DATA EXTRACT:
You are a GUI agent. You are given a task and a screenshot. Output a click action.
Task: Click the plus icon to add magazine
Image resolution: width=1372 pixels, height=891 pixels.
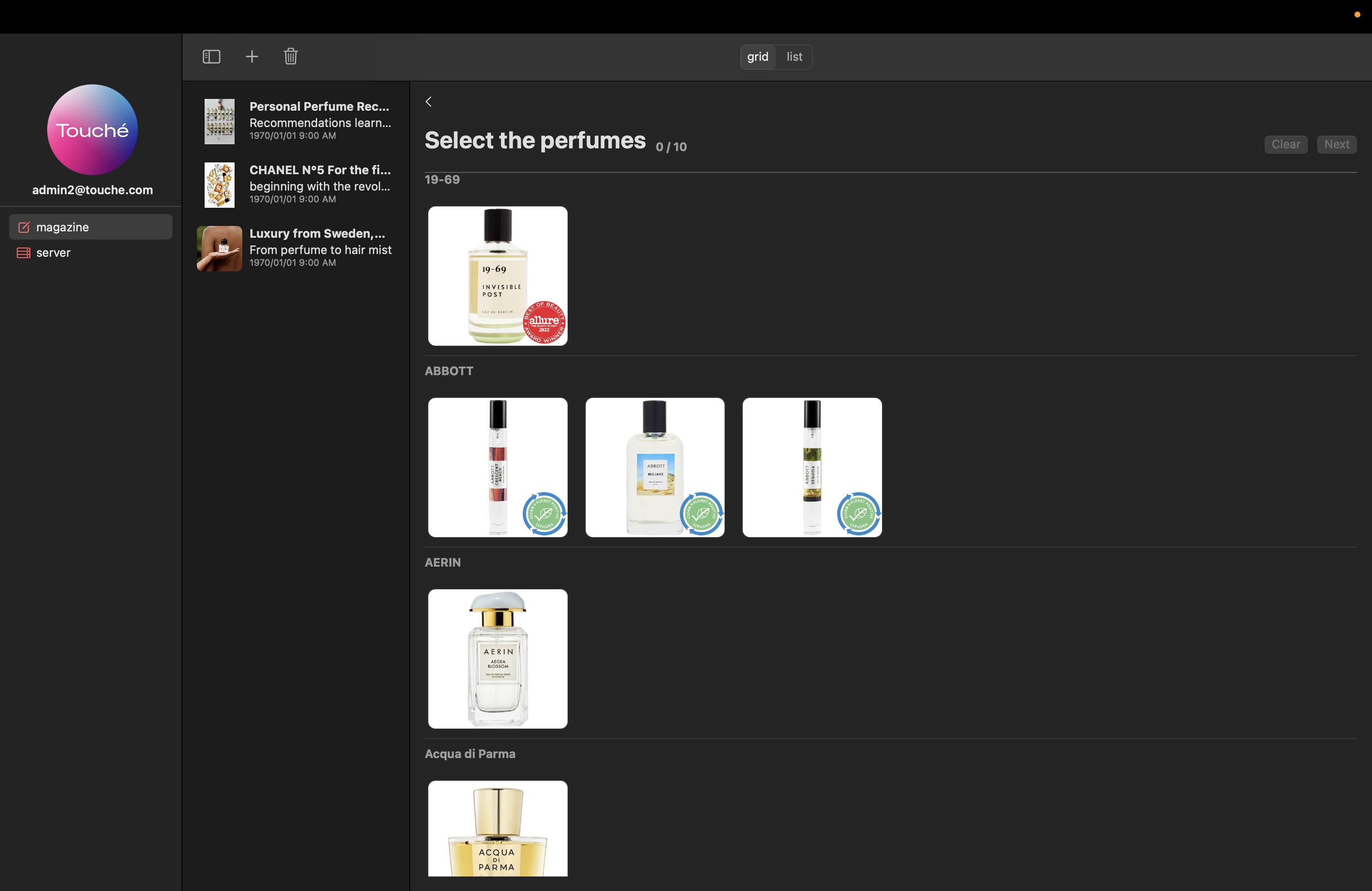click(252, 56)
==
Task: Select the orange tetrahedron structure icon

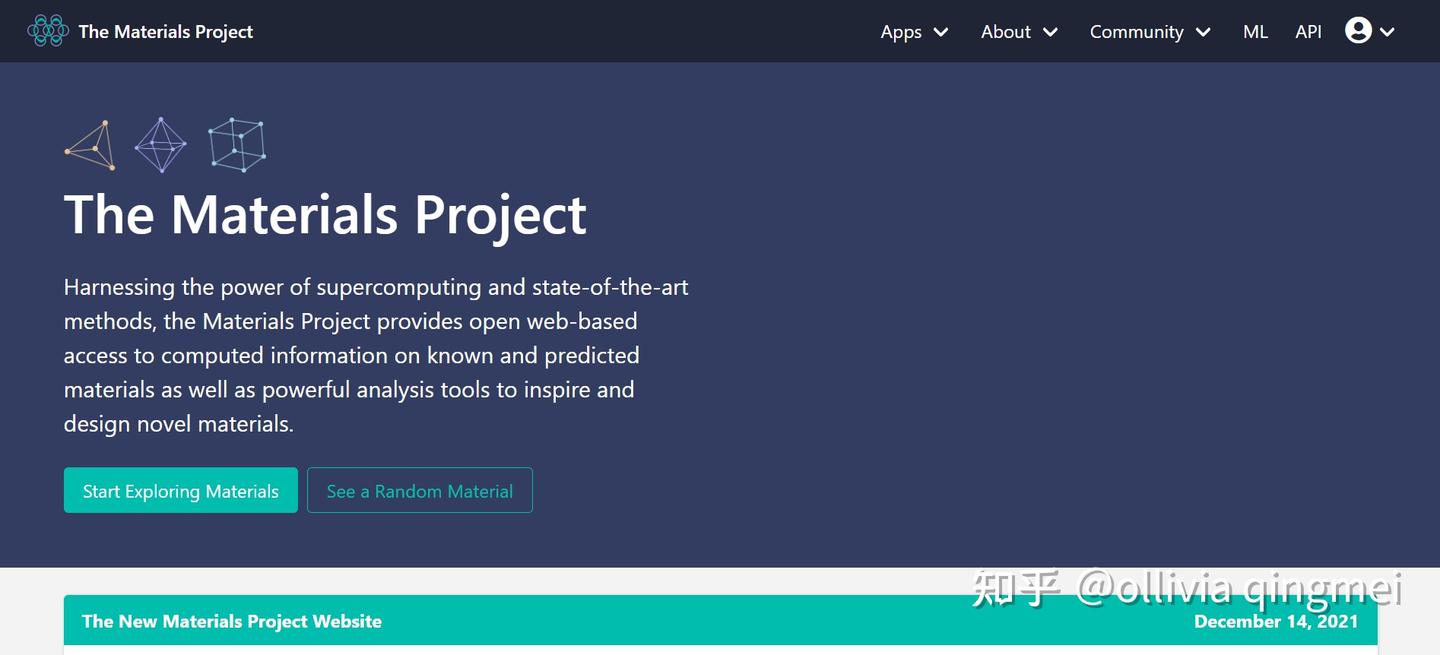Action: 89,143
* * *
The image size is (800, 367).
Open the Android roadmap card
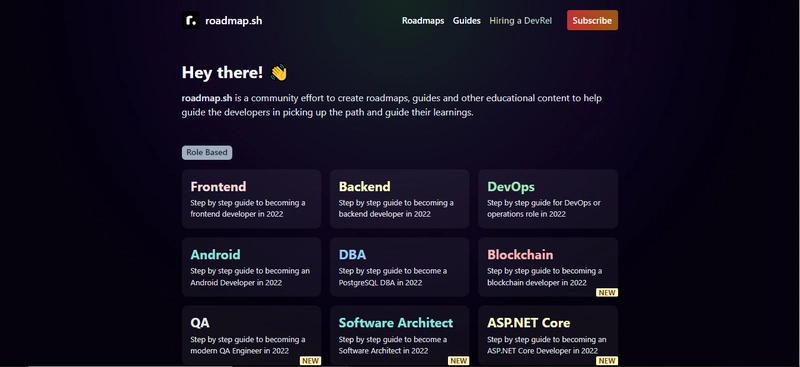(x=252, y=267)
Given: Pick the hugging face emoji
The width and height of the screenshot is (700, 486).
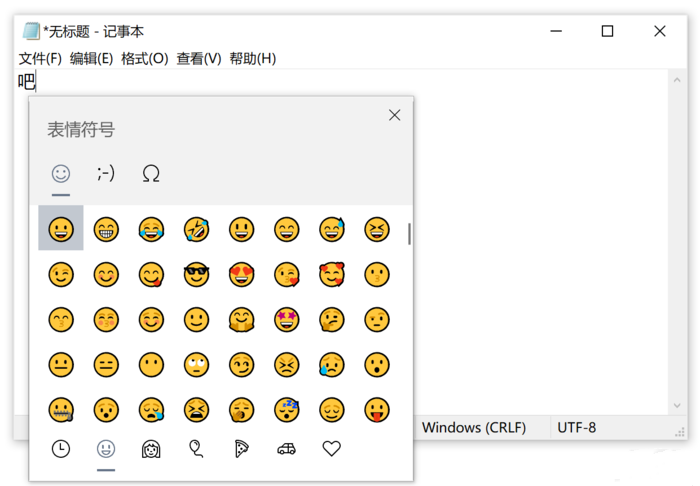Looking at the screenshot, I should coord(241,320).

TASK TO COMPLETE:
Pull out each line of the material above that contains the string "width".

FINISHED ANSWER:
Image resolution: width=1372 pixels, height=891 pixels.
The width and height of the screenshot is (700, 486).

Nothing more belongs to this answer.